The Balkan region is the classic cockpit for this dangerous game. Vlad Putin, the proud KGB man, looks at Europe as a wolf looks at chickens. Oil and gas have made him powerful and allowed him to shower money on his disoriented nation.Once again, as so many times since they were first written, the somber words of the Russian liberal Alekansdr Herzen, dating from 1855, ring in one's consciousness: "The revolution of Peter the Great replaced the obsolete squirearchy of Russia - with a European bureaucracy; everything that could be copied from the Swedish and German laws, everything that could be taken over from the free municipalities of Holland into our half-communal, half-absolutist country, was taken over; but the unwritten, the moral check on power, the instinctive recognition of the rights of man, of the rights of thought, of truth, could not be and were not imported."
Putin has already given away to the world his unabashed thirst for a return to authoritarian rule in Muscovy. But he has also betrayed his intentions in dealing with the increasingly useless and dangerous Organization for Security and Cooperation in Europe (OSCE). OSCE is a kind of ideological super-cadre that serves to anesthetize Europe about its problems. It has misgoverned or otherwise interfered for 12 years in Bosnia-Hercegovina and Kosovo.

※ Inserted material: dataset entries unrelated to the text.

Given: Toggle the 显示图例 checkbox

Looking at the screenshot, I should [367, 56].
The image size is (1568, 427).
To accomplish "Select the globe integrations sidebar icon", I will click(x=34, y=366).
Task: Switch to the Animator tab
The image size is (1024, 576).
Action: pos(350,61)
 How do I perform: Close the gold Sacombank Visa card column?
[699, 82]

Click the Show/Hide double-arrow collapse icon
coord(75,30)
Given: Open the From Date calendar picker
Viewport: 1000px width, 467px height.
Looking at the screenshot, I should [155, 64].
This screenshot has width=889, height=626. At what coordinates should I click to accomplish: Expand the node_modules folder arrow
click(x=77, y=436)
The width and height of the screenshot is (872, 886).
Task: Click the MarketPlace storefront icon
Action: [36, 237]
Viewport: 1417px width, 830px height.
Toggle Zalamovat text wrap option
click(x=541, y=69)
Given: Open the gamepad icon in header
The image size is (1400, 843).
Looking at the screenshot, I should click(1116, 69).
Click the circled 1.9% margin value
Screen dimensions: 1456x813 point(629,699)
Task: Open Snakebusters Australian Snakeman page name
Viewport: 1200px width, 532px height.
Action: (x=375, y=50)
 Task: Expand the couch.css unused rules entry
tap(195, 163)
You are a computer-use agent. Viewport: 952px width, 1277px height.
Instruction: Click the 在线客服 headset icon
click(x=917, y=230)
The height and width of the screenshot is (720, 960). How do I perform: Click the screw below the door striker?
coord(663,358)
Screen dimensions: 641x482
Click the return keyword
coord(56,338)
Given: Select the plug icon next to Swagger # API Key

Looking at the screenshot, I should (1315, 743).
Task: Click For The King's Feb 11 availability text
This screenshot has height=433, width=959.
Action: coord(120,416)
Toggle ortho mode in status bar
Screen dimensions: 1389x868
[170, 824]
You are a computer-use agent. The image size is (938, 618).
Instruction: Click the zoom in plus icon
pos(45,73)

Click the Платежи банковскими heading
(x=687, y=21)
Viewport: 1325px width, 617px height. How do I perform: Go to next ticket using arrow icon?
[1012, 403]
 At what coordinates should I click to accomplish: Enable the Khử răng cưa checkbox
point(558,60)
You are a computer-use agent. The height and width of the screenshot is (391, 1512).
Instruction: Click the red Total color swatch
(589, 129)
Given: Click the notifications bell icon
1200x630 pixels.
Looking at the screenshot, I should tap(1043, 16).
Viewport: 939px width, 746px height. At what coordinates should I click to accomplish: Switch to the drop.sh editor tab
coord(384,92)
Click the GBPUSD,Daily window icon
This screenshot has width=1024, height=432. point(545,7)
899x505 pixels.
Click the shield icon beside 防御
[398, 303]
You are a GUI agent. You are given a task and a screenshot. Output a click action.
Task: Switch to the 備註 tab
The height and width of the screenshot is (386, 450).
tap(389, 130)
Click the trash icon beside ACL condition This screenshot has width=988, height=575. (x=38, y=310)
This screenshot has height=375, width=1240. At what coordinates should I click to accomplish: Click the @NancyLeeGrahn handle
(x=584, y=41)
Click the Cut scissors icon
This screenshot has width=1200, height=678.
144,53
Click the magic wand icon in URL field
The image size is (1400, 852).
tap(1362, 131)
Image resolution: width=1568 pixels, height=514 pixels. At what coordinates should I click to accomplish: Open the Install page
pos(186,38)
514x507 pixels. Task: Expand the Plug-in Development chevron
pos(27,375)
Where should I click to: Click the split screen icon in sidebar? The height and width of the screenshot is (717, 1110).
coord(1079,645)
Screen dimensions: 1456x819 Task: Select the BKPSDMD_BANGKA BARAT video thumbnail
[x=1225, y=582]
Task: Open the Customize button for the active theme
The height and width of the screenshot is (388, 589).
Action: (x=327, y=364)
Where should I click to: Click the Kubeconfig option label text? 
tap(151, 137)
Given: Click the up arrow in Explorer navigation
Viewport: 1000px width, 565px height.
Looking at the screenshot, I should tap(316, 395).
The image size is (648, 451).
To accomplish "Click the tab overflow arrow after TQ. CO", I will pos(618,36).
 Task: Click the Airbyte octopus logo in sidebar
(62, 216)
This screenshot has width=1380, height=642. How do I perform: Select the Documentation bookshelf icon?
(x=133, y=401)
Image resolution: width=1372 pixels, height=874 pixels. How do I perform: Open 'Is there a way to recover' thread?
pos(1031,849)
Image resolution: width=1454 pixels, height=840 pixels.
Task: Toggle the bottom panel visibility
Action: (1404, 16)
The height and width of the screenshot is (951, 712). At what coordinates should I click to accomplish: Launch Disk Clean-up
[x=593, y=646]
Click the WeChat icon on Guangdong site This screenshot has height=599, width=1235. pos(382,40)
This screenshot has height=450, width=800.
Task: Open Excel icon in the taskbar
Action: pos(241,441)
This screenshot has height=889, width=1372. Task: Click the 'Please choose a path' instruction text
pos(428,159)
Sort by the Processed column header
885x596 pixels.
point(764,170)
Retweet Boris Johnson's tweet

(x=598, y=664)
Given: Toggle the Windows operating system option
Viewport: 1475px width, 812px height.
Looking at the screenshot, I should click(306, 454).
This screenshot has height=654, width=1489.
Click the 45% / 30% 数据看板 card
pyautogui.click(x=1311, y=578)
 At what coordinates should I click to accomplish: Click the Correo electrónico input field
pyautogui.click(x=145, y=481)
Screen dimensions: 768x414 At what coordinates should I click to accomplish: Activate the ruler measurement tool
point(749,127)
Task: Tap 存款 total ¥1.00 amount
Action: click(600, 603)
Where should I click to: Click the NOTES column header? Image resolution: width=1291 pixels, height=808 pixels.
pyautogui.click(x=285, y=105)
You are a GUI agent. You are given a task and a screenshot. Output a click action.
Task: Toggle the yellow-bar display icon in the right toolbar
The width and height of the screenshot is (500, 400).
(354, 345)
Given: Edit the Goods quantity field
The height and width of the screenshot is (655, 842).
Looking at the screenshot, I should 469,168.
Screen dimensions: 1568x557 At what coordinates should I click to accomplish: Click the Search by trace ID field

But is has now come under fire from Putin, who alleges that OSCE has treated Russia and its political transition unfairly. OSCE can be credited with one virtue: it does not certify fake elections. Its critical attitude toward democratization in Ukraine has irritated tsar Putin and it became controversial in Putin's December 2 ballotting.
Putin wants to install Kazakhstan as the new head of OSCE, which comprises 56 countries. Unfortunately for its people, who deserve a great deal better, Kazakhstan is ruled by Nursultan Nazarbayev, whose regime is less repressive than that of neighboring Uzbekistan, but still evinces excessive Soviet-era attitudes. Unfortunately for everyone who ever dealt with OSCE (except as a functionary or apologist for it), the organization is a scandalous failure and should be shut down before it can become a new platform for Putinism. It has fostered neither security nor cooperation, but abuse and impunity.
Above all, in recent weeks Putin has returned to the Balkan gaming table, throwing down his chips and staking all on red, the color of blood, by inciting Serb radicals in Bosnia-Hercegovina and Kosovo alike. Putin has led the "rejectionists" among the global powers on Kosovar independence, as if 125 years, from the late 19th century wars in the Balkans to the horrors of the 1990s, had never occurred.
Sarko's comment on Tibet and Putin's rhetoric on Kosovo have the same message: France and Russia are hostile to the interests of vulnerable nations - with or without governments, some under dictatorships, some under "mere" discrimination - like the Kurds in Turkey. Most of the world now accepts the rights of large minority communities to recognition of their identity, if nothing else. What does Sarko have against the Tibetans?